==== Passage to read

In a heartfelt invitation to lapsed or estranged Catholics, Mitch Finley takes a realistic look at the various reasons people feel alienated, and proposes ways to overcome the anger, bitterness, and resentment, so that they may return. Sixty million people in the United States claim a Catholic identity, the largest religious affiliation in the country. The next largest group--approximately nine million--is made up of people who are "fallen away" or "lapsed" Catholics. Mitch Finley addresses this audience, as well as parents struggling with the almost inevitable teenage rebellion against religion, inIt's Not the Same Without You. Finley examines a wide variety of reasons Catholics choose to leave the Church, treating each one in a balanced and fair-minded way. He recounts dozens of true stories about people who have left and returned, a few about those who have yet to return, and candidly acknowledges that many--perhaps most--active Catholics experience periods of estrangement or conflict. Asking forgiveness on behalf of the Church for the ways lapsed Catholics may have been hurt by the institution or its official representatives, he also reminds readers that forgiveness needs to go both ways, and that false humility or arrogant pride all too often stand in the way of admitting to our own errors and failures. Encouraging Catholics to begin a new relationship with their religion, Finley suggests specific ways to become part of the active life of a parish once more. He also discusses the Church's obligations to those who have left, highlighting successful outreach programs developed by parishes throughout the United States. In guiding readers along the path from alienation to reconciliation, Finley shows that there are many good, objective reasons for "coming home again."


Author Notes

Mitch Finley was born on December 17, 1945, in La Grande, Oregon. After serving in the U.S. Navy from 1964-68, he earned a B.A. from Santa Clara University and an M.A. from Marquette University.

========
==== Data for this exercise

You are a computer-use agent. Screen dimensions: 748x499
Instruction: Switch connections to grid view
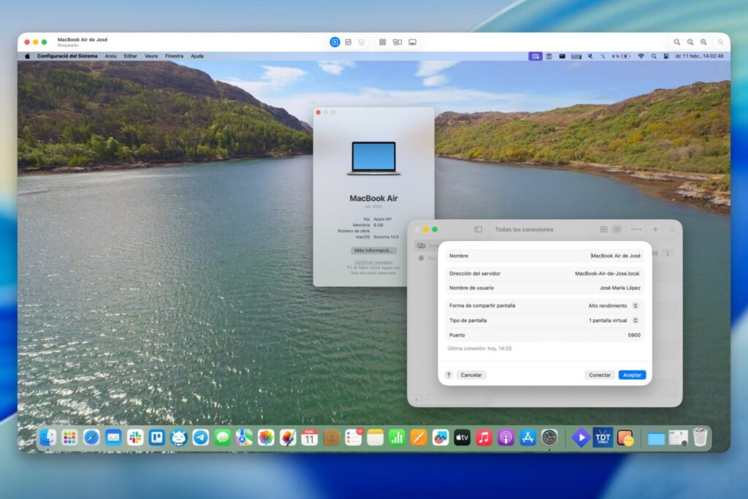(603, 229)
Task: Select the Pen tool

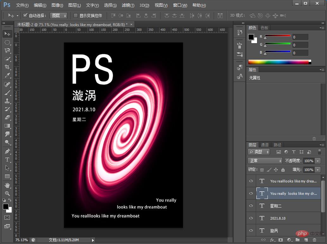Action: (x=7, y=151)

========
==== Data for this exercise

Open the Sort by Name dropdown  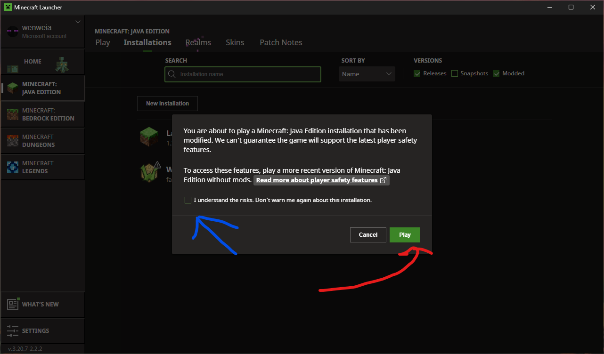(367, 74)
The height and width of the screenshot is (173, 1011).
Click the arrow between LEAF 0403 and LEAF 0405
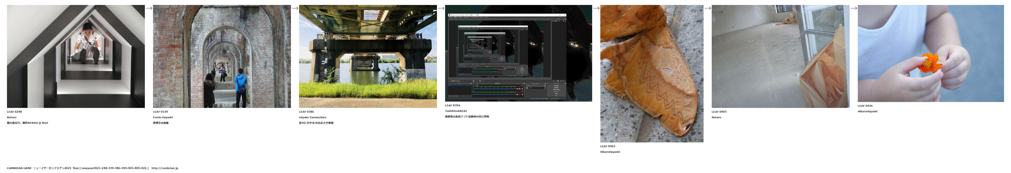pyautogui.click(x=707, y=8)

========

[Things to do]:
1. Restate word for word the part of the book description between "Mitch Finley was" and "from Marquette University.", inclusive.
2. Rewrite the entries between the lines holding "The height and" and "pyautogui.click(x=707, y=8)", inclusive, putting "button" in place of "arrow" and keeping everything else the same. Give only those lines, and leave the pictures out.

[Written responses]:
1.
Mitch Finley was born on December 17, 1945, in La Grande, Oregon. After serving in the U.S. Navy from 1964-68, he earned a B.A. from Santa Clara University and an M.A. from Marquette University.

2.
The height and width of the screenshot is (173, 1011).
Click the button between LEAF 0403 and LEAF 0405
pyautogui.click(x=707, y=8)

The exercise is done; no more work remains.